Jordanian protestors gathered in front of the lower house of the Jordanian parliament in Amman earlier on Wednesday to demand that the pact be cancelled.
The demonstrators carried banners that read “Down with the agreements of shame with the Zionist entity” and “The water-for-energy deal is a new crime against the homeland and the citizens.”
In the presence of US climate envoy John Kerry, Jordan, Israel, and the United Arab Emirates signed the agreement last month. Feasibility studies are being conducted on the initiative.
Jordan would supply Israel with 600 megawatts of power generated by a solar project built by the United Arab Emirates (UAE), the first Persian Gulf Arab country to repair relations with Tel Aviv last year, in exchange for Israel providing Jordan with 200 million cubic metres of desalinated water.

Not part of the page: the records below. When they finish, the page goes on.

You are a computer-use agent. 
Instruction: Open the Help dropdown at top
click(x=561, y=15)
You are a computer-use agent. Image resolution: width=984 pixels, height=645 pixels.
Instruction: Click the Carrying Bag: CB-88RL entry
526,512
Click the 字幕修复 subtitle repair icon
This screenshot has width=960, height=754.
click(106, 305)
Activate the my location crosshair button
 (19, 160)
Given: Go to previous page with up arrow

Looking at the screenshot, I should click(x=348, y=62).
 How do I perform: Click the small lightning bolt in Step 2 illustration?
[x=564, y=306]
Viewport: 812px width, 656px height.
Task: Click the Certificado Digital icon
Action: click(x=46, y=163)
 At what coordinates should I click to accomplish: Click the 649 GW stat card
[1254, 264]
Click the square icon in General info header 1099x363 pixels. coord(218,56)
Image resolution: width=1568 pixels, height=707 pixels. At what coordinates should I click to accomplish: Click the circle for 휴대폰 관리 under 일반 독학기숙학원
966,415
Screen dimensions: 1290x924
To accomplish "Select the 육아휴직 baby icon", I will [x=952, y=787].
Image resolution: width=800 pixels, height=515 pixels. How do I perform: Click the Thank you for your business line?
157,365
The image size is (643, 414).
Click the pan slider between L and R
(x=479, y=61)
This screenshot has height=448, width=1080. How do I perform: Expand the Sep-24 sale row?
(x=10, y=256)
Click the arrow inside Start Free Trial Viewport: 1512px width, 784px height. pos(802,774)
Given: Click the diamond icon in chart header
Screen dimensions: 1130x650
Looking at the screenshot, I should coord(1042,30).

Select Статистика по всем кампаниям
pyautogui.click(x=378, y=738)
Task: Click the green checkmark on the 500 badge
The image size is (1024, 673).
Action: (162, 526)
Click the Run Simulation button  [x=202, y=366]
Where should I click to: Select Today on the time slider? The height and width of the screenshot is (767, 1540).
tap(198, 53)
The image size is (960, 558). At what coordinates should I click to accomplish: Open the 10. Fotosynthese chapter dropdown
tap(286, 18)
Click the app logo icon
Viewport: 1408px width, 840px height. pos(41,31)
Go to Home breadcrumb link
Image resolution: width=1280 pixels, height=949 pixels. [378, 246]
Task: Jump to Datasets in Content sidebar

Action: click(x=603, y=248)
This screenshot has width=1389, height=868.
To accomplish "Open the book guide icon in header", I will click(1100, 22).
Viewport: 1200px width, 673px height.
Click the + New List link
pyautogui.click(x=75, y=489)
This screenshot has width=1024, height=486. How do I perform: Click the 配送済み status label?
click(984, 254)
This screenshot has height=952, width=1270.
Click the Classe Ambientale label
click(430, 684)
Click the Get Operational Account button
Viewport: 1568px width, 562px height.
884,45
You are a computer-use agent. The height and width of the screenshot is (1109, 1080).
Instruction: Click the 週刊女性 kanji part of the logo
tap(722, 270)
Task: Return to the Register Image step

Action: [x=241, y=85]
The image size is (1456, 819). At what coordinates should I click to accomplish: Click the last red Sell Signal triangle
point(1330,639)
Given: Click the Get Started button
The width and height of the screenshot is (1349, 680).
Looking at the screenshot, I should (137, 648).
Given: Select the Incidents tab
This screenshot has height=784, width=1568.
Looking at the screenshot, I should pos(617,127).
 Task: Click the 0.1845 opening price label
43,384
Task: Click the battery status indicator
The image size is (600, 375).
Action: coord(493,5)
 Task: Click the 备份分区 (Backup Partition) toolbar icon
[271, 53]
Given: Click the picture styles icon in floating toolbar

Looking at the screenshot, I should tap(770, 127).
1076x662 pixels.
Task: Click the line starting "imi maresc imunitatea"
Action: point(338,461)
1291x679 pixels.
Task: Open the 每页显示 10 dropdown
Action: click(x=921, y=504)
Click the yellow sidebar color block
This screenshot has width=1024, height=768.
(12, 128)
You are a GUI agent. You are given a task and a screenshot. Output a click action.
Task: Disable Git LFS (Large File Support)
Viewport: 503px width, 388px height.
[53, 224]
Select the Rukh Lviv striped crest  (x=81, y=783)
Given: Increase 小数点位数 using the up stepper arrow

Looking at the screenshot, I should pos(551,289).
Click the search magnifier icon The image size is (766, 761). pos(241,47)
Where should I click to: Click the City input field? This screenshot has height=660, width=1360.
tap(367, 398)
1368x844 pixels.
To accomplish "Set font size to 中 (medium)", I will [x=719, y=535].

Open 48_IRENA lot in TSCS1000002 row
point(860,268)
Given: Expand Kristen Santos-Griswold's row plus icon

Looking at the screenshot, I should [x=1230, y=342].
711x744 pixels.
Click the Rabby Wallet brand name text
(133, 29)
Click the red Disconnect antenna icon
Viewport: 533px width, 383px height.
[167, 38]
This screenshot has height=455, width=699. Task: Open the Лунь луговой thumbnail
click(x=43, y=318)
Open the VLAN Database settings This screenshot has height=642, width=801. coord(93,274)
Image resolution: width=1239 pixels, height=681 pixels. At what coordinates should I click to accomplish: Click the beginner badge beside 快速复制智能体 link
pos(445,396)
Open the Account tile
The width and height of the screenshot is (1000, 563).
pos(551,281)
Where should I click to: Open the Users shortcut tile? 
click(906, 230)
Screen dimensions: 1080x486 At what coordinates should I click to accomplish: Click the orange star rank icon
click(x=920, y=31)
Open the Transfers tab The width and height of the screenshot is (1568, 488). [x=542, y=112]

Following the announcement of the agreement, Jordan was rocked by protests, with calls to cut ties with Tel Aviv and abandon the project.
Jordan signed a so-called peace treaty with Israel in 1994, but Jordanians are at odds with their government and refuse to normalise relations with the Israeli authority in any way.
Normalization is opposed by the vast majority of Arabs, who support the Palestinian cause.